Rossa rupanya tidak pergi ke tempat les. Dia hanya pergi ke rumah Daniel tanpa sepengetahuan ayahnya.
"Kak Daniel!" panggil Rosa ketika melihat Daniel keluar dari rumahnya.
Rosa menghampiri lelaki yang menatapnya dengan wajah penuh tanya tersebut.
"Kenapa?"
"Kakak mau ke mana?" tanya Rosa. Berharap dia akan diajak pergi oleh Daniel.
"Main basket," jawab Daniel dingin.
"Aku ikut!"
Daniel melirik jam di tangannya. "Bukankah kamu seharusnya pergi les?" tanyanya yang seakan sudah tahu jadwal harian Rosa.
"Aku bolos hari ini. Oh ya, aku mau minta kakak buat jadi guru les aku, kira-kira mau gak?" Rosa bertanya. Menjadikan Daniel guru les adalah salah satu hal yang bisa membuatnya dekat secara wajar dan alami.
"Tapi bayaranku gak murah."
"Bisa diatur," sahut Rosa cepat-cepat. Lalu membiarkan Daniel pergi dengan sepeda motornya.
Ia tersenyum sendiri melihat punggung Daniel. Maklum, dia menyukai Daniel sejak dia masuk sekolah itu.
Daniel adalah satu lelaki yang sama sekali tidak tertarik pada Rosa. Sementara siswa lain berusaha untuk merebut perhatian dan cinta dari Rosa. Tapi Daniel tidak peduli.
Dia sangat dingin terhadap wanita apalagi padanya. Dia hanya akan tersenyum pada perempuan yang menurutnya bisa membuatnya tertarik!

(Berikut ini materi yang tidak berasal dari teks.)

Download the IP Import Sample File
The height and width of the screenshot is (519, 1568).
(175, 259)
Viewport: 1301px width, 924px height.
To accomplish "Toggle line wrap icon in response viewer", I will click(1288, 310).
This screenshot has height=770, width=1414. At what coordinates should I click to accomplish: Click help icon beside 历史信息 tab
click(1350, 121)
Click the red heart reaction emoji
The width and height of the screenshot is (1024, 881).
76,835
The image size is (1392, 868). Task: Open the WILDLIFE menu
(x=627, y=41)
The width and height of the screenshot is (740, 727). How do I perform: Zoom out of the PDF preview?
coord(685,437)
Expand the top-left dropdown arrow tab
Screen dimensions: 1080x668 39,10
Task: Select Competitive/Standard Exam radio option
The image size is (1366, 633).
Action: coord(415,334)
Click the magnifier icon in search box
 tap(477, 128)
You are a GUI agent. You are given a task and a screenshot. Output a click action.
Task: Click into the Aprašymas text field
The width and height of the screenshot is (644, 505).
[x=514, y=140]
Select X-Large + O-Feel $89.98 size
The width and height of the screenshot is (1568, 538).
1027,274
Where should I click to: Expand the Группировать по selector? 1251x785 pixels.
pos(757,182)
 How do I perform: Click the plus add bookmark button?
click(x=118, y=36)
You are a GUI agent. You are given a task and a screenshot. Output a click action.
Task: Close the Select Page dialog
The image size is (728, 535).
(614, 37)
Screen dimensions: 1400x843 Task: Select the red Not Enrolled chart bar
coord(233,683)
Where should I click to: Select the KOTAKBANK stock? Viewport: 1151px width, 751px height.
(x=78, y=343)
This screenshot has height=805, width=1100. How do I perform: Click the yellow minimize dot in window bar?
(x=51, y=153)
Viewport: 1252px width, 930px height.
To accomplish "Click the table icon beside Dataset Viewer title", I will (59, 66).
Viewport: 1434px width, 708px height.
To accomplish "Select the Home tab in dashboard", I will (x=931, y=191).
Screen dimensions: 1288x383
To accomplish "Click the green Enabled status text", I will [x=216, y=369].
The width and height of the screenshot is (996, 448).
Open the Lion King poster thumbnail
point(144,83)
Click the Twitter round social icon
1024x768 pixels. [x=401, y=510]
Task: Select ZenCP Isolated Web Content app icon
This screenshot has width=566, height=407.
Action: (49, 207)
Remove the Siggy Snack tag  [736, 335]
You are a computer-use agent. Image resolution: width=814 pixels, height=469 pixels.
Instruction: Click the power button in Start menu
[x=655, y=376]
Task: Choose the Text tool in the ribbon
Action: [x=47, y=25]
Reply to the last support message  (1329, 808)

"Yuk Pak, kita ke mall." Rosa menutup pintu dan menyuruh supirnya untuk pergi ke mall alih-alih ke tempat les.
"Lho, nanti saya dimarahin sama Bapak."
"Gak apa-apa nanti saya yang bilang sama Ayah kalau aku lagi malas masuk les."
"Masih ada waktu nih Non," kata supir yang bernama pak Diman itu. Ia melirik dari kaca spionnya. Berharap kalau anak majikannya itu akan berubah pikiran.
Tapi tidak.
"Lagian bentar lagi aku udah ganti guru les kok, Pak," kata Rosa dengan yakin. Ia sangat yakin kalau Daniel mau memberikan les padanya.
Tapi belum tentu juga.
**
Sementara itu di rumah Rian. Carissa sedang membantu pembantu lainnya mengerjakan pekerjaan rumah tangga.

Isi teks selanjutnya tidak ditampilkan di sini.